- octobre 18, 2024
- Envoyé par : Arland Mehmetaj
- Catégories: Actualité immobilière, Actus économiques, Analyse et débat, Edito de Garage&Grenier
Cela pourrait ressembler à une bonne nouvelle : la Banque Centrale Européenne (BCE) vient d’annoncer une nouvelle baisse de ses taux directeurs. Pour la troisième fois cette année, ces taux, qui influencent directement le taux d’intérêt immobilier donc le coût des crédits immobiliers, chutent, avec un taux de dépôt désormais fixé à 3,25%. Mais derrière cette apparente opportunité pour les emprunteurs, se cachent des effets pervers et des risques importants, tant pour le marché immobilier que pour l’économie en général.
Des baisses de taux consécutives en espace de seulement quelques mois peuvent provoquer des effets pervers que, dans un enthousiasme exaltant médiatique notamment venant des professionnels de l’immobilier et des centres financiers, personne ne prend suffisamment en compte. Néanmoins, au vu des enjeux, le sérieux et la rigueur s’imposent. Et c’est justement ce sérieux et cette rigueur qui me pousse à dire que cette nouvelle baisse du taux d’intérêt immobilier et la manière dont elle est présentée ne sont pas vraiment une nouvelle. Je vous explique pourquoi.
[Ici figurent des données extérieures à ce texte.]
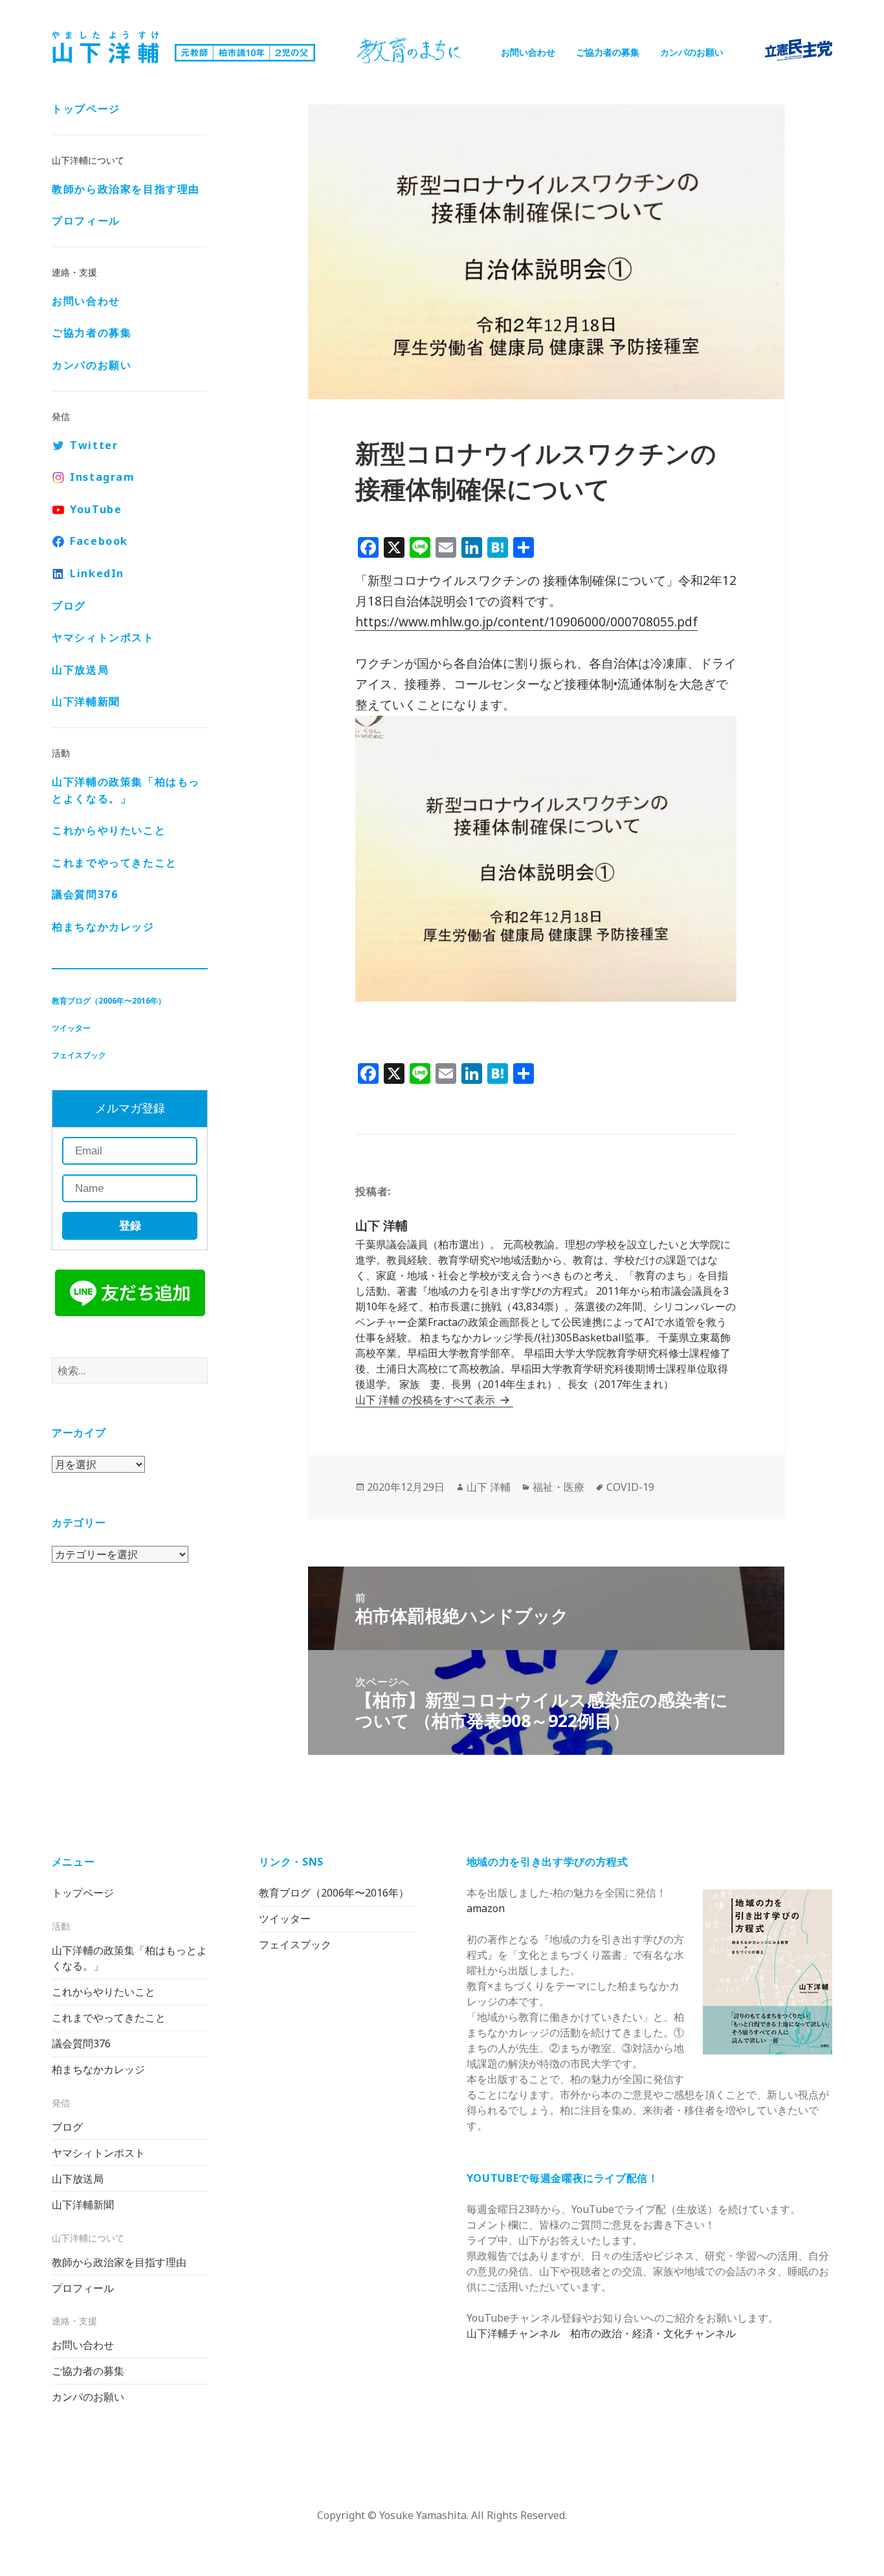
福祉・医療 (558, 1487)
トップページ (86, 109)
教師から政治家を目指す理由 (126, 189)
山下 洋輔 (489, 1487)
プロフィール (86, 221)
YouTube (96, 509)
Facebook (99, 541)
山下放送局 (80, 670)
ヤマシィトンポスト (103, 637)
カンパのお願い (692, 52)
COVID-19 (630, 1487)
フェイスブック (79, 1055)
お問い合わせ (528, 52)
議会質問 (85, 894)
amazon (486, 1908)
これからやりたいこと (109, 830)
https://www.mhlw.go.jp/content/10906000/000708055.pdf (526, 621)
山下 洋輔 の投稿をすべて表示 (426, 1400)
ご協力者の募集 (607, 52)
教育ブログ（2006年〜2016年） (109, 1000)
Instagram (102, 477)
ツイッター (71, 1027)
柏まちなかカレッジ (103, 926)
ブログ (69, 606)
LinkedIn (97, 573)
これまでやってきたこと (114, 862)
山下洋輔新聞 (86, 701)
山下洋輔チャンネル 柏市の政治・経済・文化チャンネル (601, 2333)
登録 (130, 1226)
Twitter (94, 445)
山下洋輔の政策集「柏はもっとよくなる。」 (126, 790)
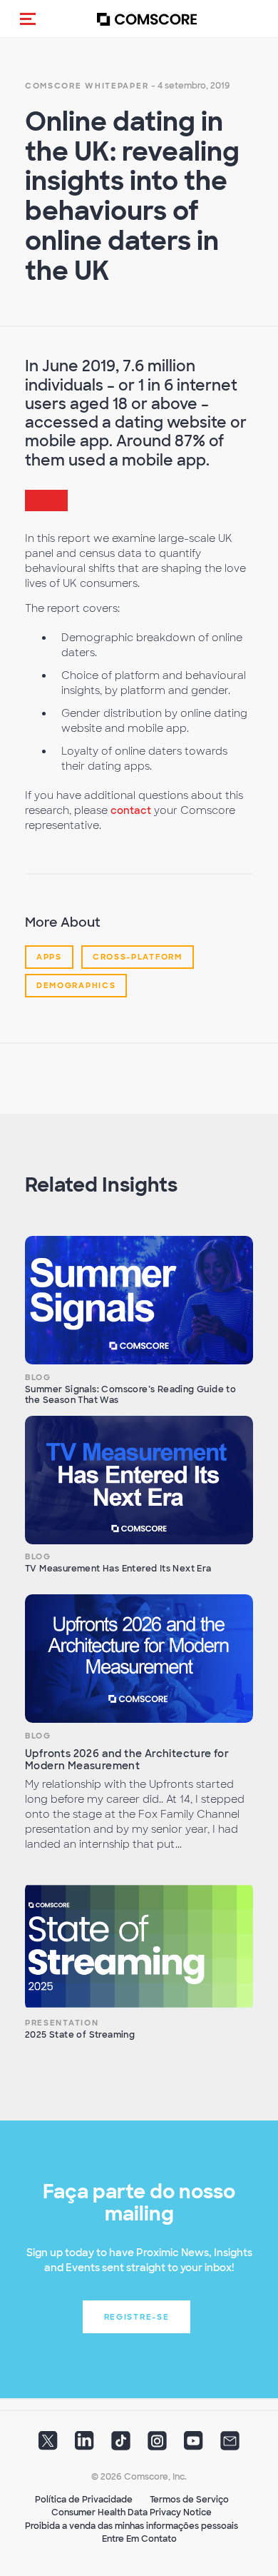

Une nouvelle baisse du taux directeur de la BCE ce 17 octobre
Face à une baisse continue de l’inflation dans la zone euro, désormais établie à 1,7 % en septembre, soit en dessous de l’objectif de 2 %, la Banque Centrale Européenne a pris sa décision à l’unanimité. Une nouvelle réduction des taux était largement anticipée et attendue, la seule incertitude résidait dans l’ampleur de celle-ci.
Après une diminution en juin, une pause estivale, puis une autre baisse en septembre, la BCE a confirmé, ce jeudi 17 octobre, une troisième réduction de ses taux directeurs, cette fois de 25 points de base (soit 0,25 %). Cette mesure prendra effet le 23 octobre 2024.
Quel est l’impact de cette baisse des taux directeur de la BCE?
Les mécanismes monétaires sont complexes mais pour expliquer je dirai simplement que le taux de la facilité de dépôt, qui correspond au montant que les banques commerciales perçoivent lorsqu’elles déposent leurs liquidités auprès de la BCE, passe de 3,50 % à 3,25 %. Plus ce taux diminue, plus les banques sont incitées à prêter aux particuliers, plutôt qu’à laisser dormir leurs fonds.
Le taux de refinancement, qui représente le coût pour les banques lorsqu’elles empruntent de l’argent à la BCE, est également abaissé, à 3,40 %. Ce coût réduit sera répercuté sur les clients, augmentant ainsi, en théorie, leur pouvoir d’achat. Quant au taux de la facilité de prêt marginal, destiné aux banques ayant besoin de liquidités urgentes sous 24 heures, il passe à 3,65 %.
Pourquoi cette nouvelle baisse de taux de la BCE ?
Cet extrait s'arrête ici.